It’s barely still morning; unless I finish this in 20 mins!
It’s a strange life we lead, and not for everyone. I was reflecting on the biggest wall we face daily, and never overcome, the language wall. I choose to live as a stranger among strangers, which allows me utter privacy as no one can know me, even if they wanted to. The cultural barriers and language barriers in the places we have lived are immense. And yet there are always these breaches.
In church for example, I’m surrounded by believers, so we have a very strong bond even if we cannot talk. One time we came in at the last minute because traffic was so heavy going downtown and we wedged into the front pew on the very little side area in the cathedral, which is where we always sit. But in the pew was an African man, alone. Normally he has his wife and son with him. I don’t know him but I recognize him because he sits where we do. So they’d run out of programs for the service which meant we could only participate in the parts we memorized, but not the parts that change week to week. That man kindly, silently, shared his with us for the hour. Obviously we had a common language since we were both attending the English language service, but, in Shanghai that really just means the second language for most of the people attending.

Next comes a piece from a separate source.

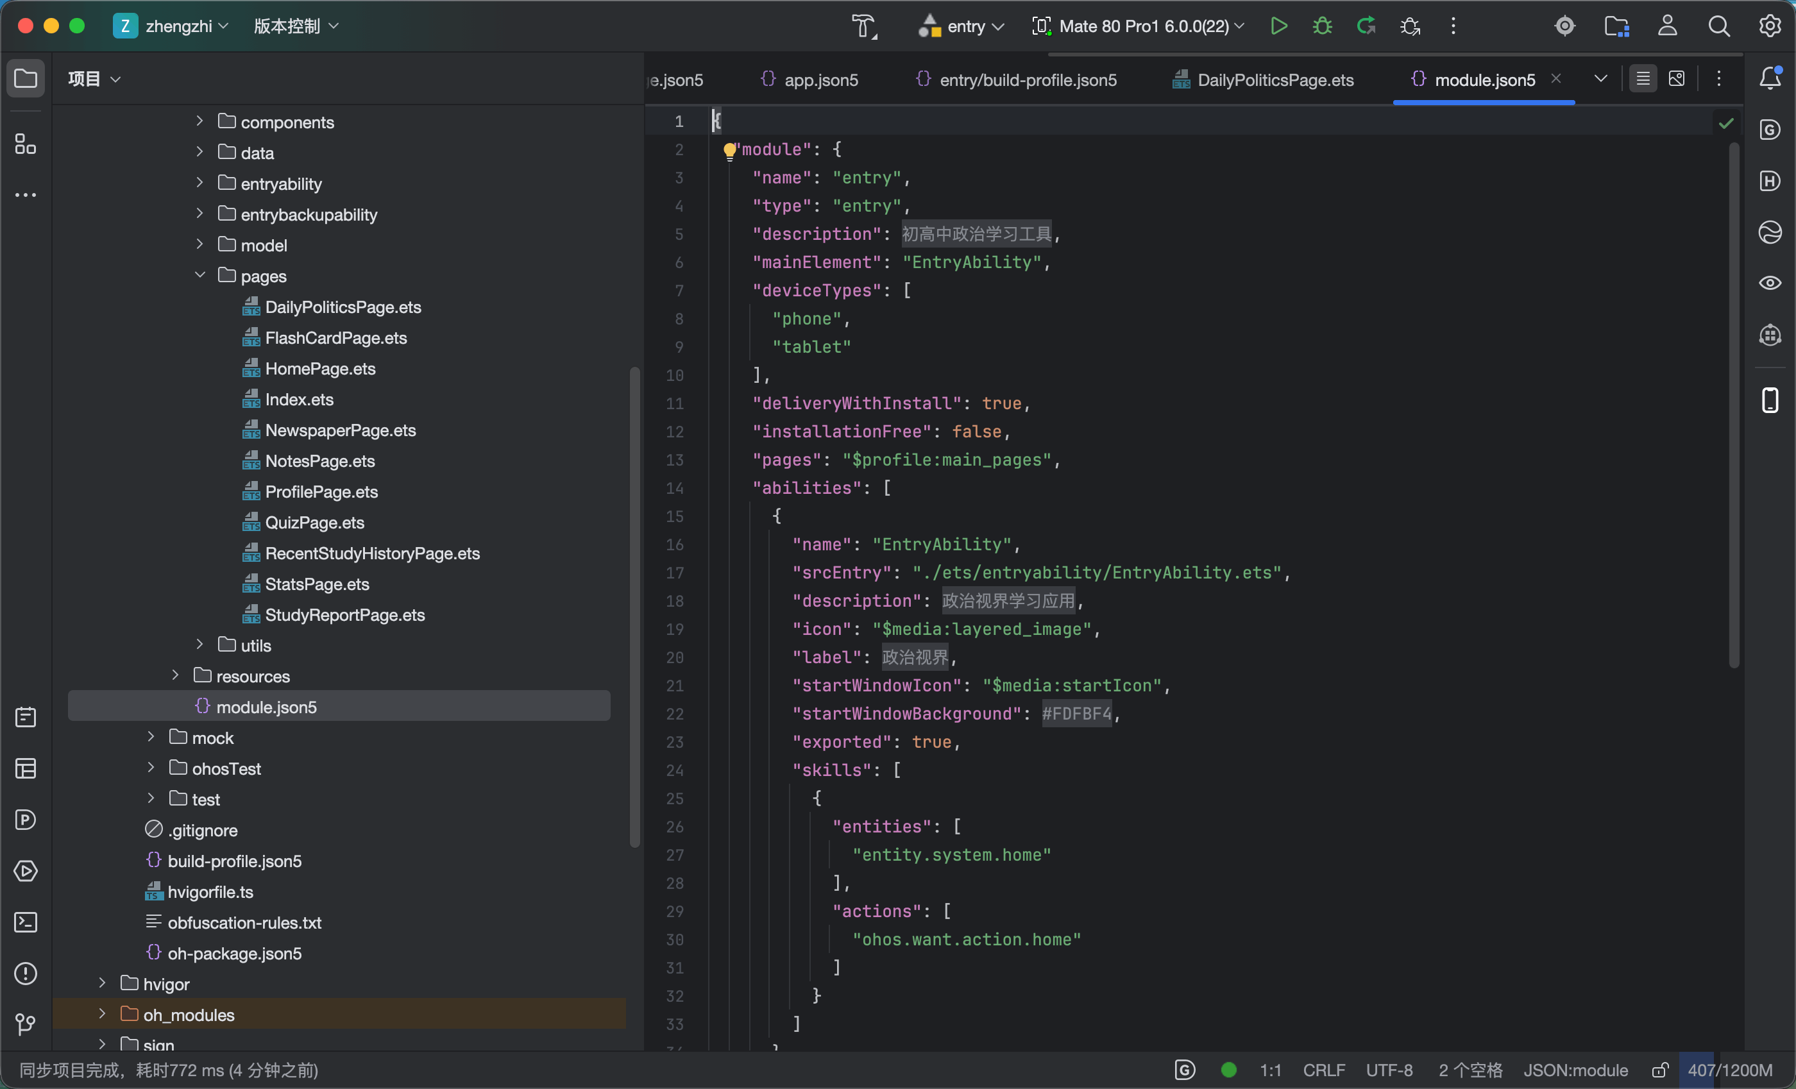Open the Mate 80 Pro1 device dropdown
The height and width of the screenshot is (1089, 1796).
[1139, 26]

Most of the congregation has another mother tongue, but, chooses to worship in English rather than Mandarin.
Anyhow, the service that week ended and we got up to leave and I turned to him and said, “Asante sana” which means “thank you” in Kiswahili. He replied “Safi sana” meaning “you are very welcome”. It wasn’t until we were in the car that I realized we’d slipped into another tongue for a moment.
There are always connections. Usually, actually, it’s our dog. People love her because she’s really, really cute. Sometimes it’s that we need a bank, or a toilet.
Once, in downtown Amman in Jordan I needed a toilet. We’d been buying these really, really amazing camel blankets and I had gotten carried away and boy I needed a potty. But it’s a very old city and hard to navigate. But this man in the street, he figured out what I needed and walked me several blocks to this toilet, holding me by the elbow to navigate the crowds. He installed me sturdily by the toilet door and before releasing my elbow he looked me in the eyes and said, in English, “I’m Sikh. I am Sikh. Do you understand?” I nodded and said thank you. Jordan is my favourite country in the world and is a stew of believers, mostly Christian and Muslim. He wanted me to know, to understand. And I did, that it was his faith that drove his choices in life, including the one that gave him the compassion to lead a foreign woman to a public toilet.